Ему выпал счастливый билет: он получил диплом с отличием и вскоре познакомился с красивой блондинкой; она каждый вечер приходила в кафе и предельно вдумчиво слушала музыку, но, прежде чем с ней заговорить, Вагиф долго трусил, но однажды всё же заговорил.

— У меня характер не подарочек, — заявила блондинка, — но я безумно люблю музыку.

Через неделю Вагиф сделал ей предложение, и они прямо в кафе устроили музыкальную свадьбу.

Оркестр Сермакашева считался отличным, сыгранным ансамблем, в котором каждый был первоклассным музыкантом, но самым веселым слыл трубач Валерий Понамарев — рыжеволосый, веснушчатый крепыш и самый бедный из всех музыкантов. Он долго копил деньги на собственный хороший инструмент, кое-как перебивался с женой и ребёнком, подрабатывал на инструментах приятелей и всё же купил себе хорошую трубу. Вначале он играл слишком громко. Во всяком случае, я всегда слышал разницу в исполнении трубача Андрея Товмосяна и его, Валерия. Он играл грубее.

— Кочумай! Играй с сурдиной! — то и дело ворчал Сермакашев. — Всех забиваешь своей дудкой!

— А на фига играть тише? — смеялся Валерий. — Лабать надо так, чтоб будоражить!

Как все уверенные в себе люди, он был великодушен и умел подтрунивать над собой. Он ходил в мятых брюках, ситцевой ковбойке, стоптанных ботинках, но всегда сияющий, приветливый. Только однажды я увидел его грустным — после того как мы прослушали пластинку Клиффорда Брауна, он выдохнул с потускневшим взглядом:

— Так я не смогу сыграть никогда.

Кто бы мог подумать, что спустя несколько лет, уже в эмиграции, его пригласят исполнителем в Арт Блэйки, в один из лучших оркестров Америки.

Часов в девять вечера в «Молодёжное» прямо с концертов прибегали музыканты, играющие в оркестрах Москонцерта, чаще других — парни из диксиленда Владислава Грачева. Они доставали инструменты и, без всякого разогрева, сменяя друг друга, устраивали настоящий фестиваль музыки, а в заключение все вместе исполняли какую-нибудь горячую вещь Паркера вроде «Настало время» или «Кожура яблока». Это было поразительное зрелище.

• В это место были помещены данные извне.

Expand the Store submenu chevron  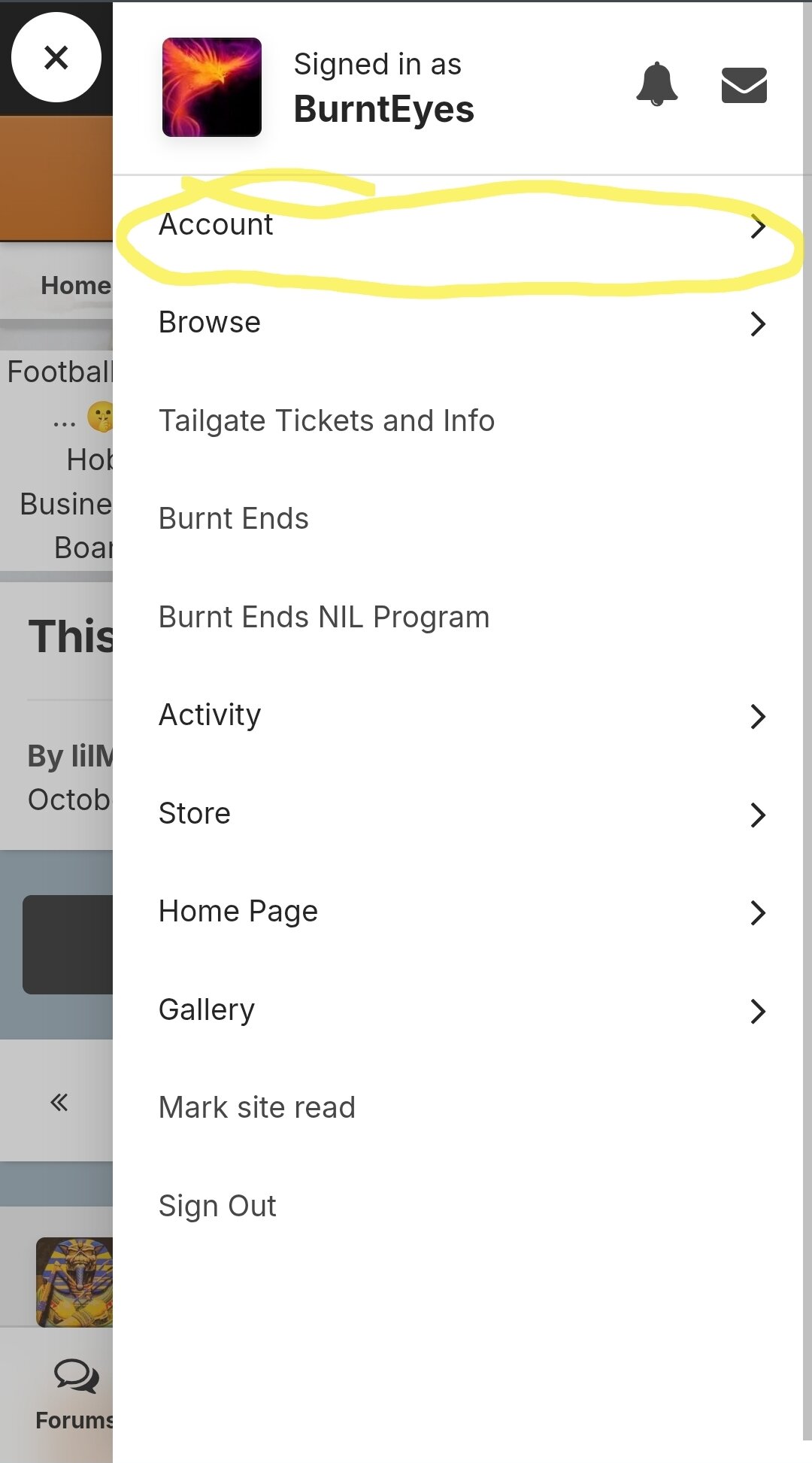[758, 815]
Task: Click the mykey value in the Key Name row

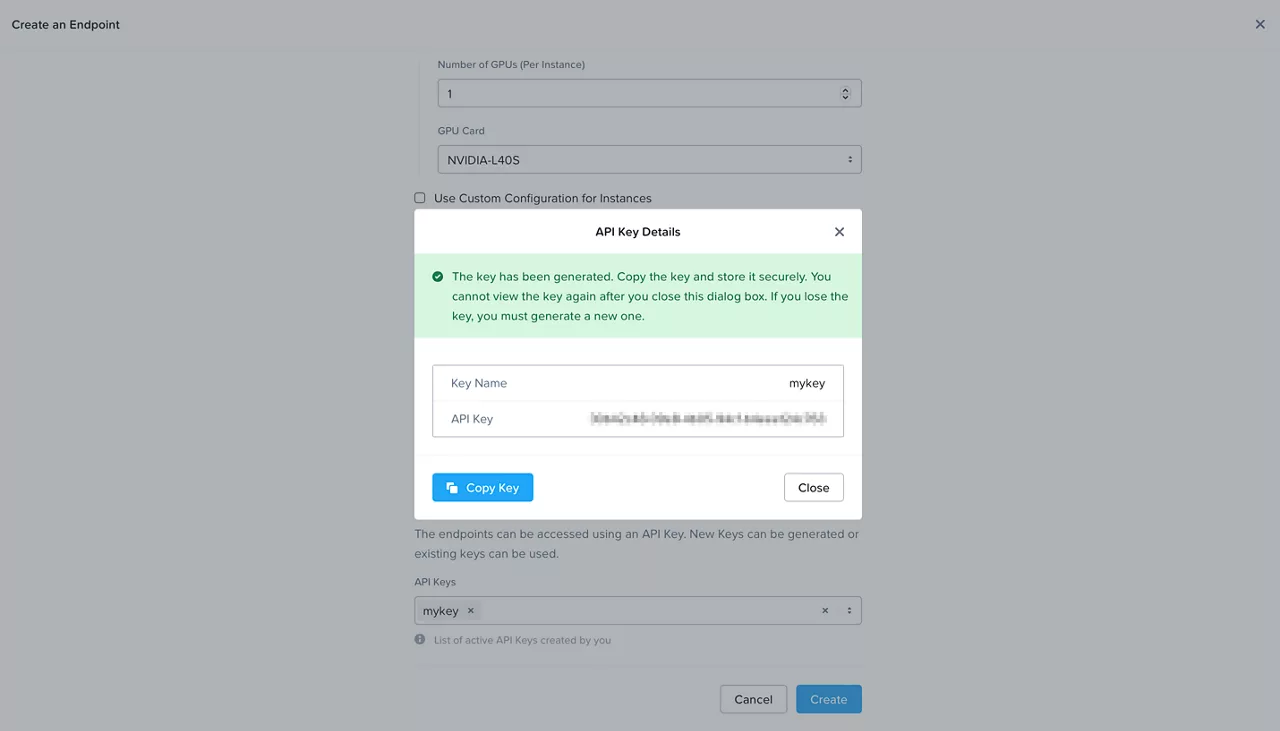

В кафе «Романтики» на Комсомольском проспекте играл мой приятель Борис Акимов. Никто не видел его кислым, потому и считали «везунчиком». На самом деле Борис не подавал вида, когда ему бывало плоховато, но послушай тогда его игру! Тогда даже в самых заводных вещах вроде «Улица, на которой ты живешь» Фрэнсиса Лоу импровизации становились плывучими, с отставаниями, в свободном, меняющемся ритме, в плеске рояля слышалась какая-то недосказанность. Зато в настроении Борис извергал пассажи в бешеном ритме. Если он заводился, его нельзя было остановить — исполнял одну вещь за другой. И главное, со стороны казалось, все это делал шутя, небрежно. Но это только со стороны. В том-то и дело, что за этим стояла адская работа, не один вечер выучивания ходов пианистов-виртуозов. Так иногда смотришь на какую-нибудь линию художника и удивляешься её простоте и думаешь, что и сам мог бы сделать подобное, а для того, чтобы провести эту линию, художнику понадобилась целая жизнь. Безусловно, профессионализм — это прежде всего жесткая требовательность к себе, напряженная работа в одиночестве.

Когда я заходил в кафе, Борис кивал мне и, отыграв вещь, начинал одну из боссанов Жоао Жальберто, для меня. Никто этого не знал, но он играл только для меня, потому что я любил эти вещи. И, ясное дело, я стоял невероятно довольный. Закончит Борис играть, подойдет:

— Клёвая вещь! — скажет.

Мы сядем за оркестрантский столик, покурим, поговорим. Я был страшно горд в те минуты, что вот так, запросто, могу сидеть со знаменитым пианистом. На другие столики, где не сидели знаменитости, я смотрел с некоторым превосходством.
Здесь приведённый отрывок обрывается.